Joint Oral Statement at the Human Rights Council - 28th session

Human Rights Council: 28th SessionItem 10: General Debate, Guatemala
26th march 2015


Oral Statement delivered by Peace Brigades International, a non-governmental organisation with general consultative status, joined by World Organisation Against Torture (OMCT) and International Federation for Human Rights (FIDH), in the framework of the Observatory for the Protection of Human Rights Defenders (joint OMCT-FIDH programme)

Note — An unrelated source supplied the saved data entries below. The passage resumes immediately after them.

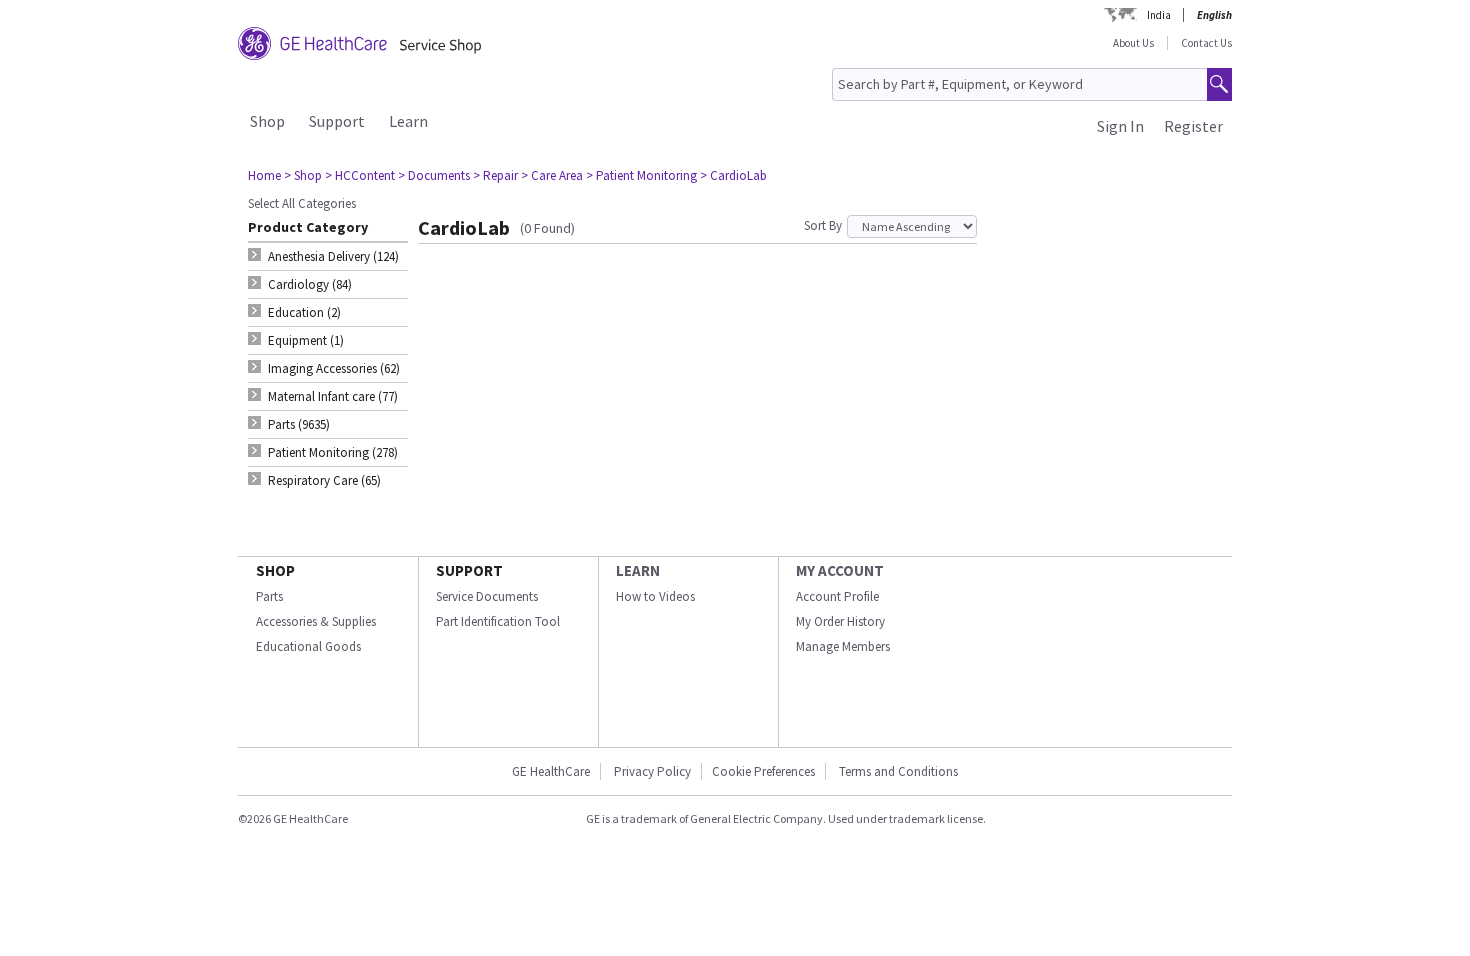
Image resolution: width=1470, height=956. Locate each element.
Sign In (1120, 126)
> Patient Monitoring (641, 175)
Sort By (823, 225)
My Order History (840, 621)
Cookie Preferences (763, 771)
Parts (269, 596)
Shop (267, 121)
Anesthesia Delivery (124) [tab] (333, 256)
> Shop (303, 175)
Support (337, 121)
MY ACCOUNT (840, 570)
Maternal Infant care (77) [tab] (333, 396)
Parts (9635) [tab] (299, 424)
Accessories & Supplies (316, 621)
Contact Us (1206, 43)
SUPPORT (469, 570)
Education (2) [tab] (304, 312)
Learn (408, 121)
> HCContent (360, 175)
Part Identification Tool (498, 621)
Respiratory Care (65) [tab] (324, 480)
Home (264, 175)
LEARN (638, 570)
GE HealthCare (551, 771)
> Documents (434, 175)
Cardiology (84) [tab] (310, 284)
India (1159, 15)
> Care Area (552, 175)
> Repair (495, 175)
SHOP (275, 570)
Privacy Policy (652, 771)
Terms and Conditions (898, 771)
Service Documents (487, 596)
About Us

Mr President, Mr Director of OHCHR in Guatemala,
Peace Brigades International, OMCT and FIDH, would like to thank the Director of OHCHR in Guatemala for its annual report. We fully share the concerns on the human rights situation highlighted in the report, and underline particularly those regarding the vulnerability of human rights defenders.
Our organisations have confirmed the trends documented by UDEFEGUA, of an increase in the number and intensity of threats and attacks against defenders, including physical and verbal attacks, and even 7 murders in 2014. This harassment especially targets those opposing the negative human rights impact of the exploitation of natural resources, and those fighting for the recognition of land rights. Moreover, between March and September 2014, PBI recorded 81 attacks and threats against the Central Campesina Chortí Nuevo Dia, 5 times more than in the previous six months. Attacks do not only come from authorities but also from non-state actors in the context of companies such as in this case where CCCND members were smeared in bulletins of a local energy company.
Our organisations would also like to raise the growing problem of the obstruction of the work of HRDs through arbitrary detention and criminal prosecution based on trumped-up charges, as pointed out by the Report. The charges pressed against 4 members of the Peaceful Resistance from La Puya, in May 2014, which were only dropped in February 2015, are a good example of this trend. However, when complaints are lodged by HRDs in defence of their fundamental rights, they systematically remain in complete impunity.
As another component of the closure of the civic spaces of HRDs in Guatemala, our organisations have witnessed that dialogue mechanisms established by the government, have led to extremely long and meaningless processes. Human rights defenders have received legal claims against them following up to dialogue sessions. Furthermore, there is a tendency to pass restrictive laws that criminalise the activities of HRDs such as the ‘Ley de Túmulos‘.
PBI and the Observatory acknowledge the work conducted by OHCHR in this context and would like to praise also its intervention following the decision to cancel the visas of two of PBI volunteers.
Our organisations welcome and fully support the recommendations of the OHCHR, in particular regarding the need to address the impunity of the attacks against HRDs and on the need for a public policy on the protection of HRDs to be elaborated in close collaboration with civil society.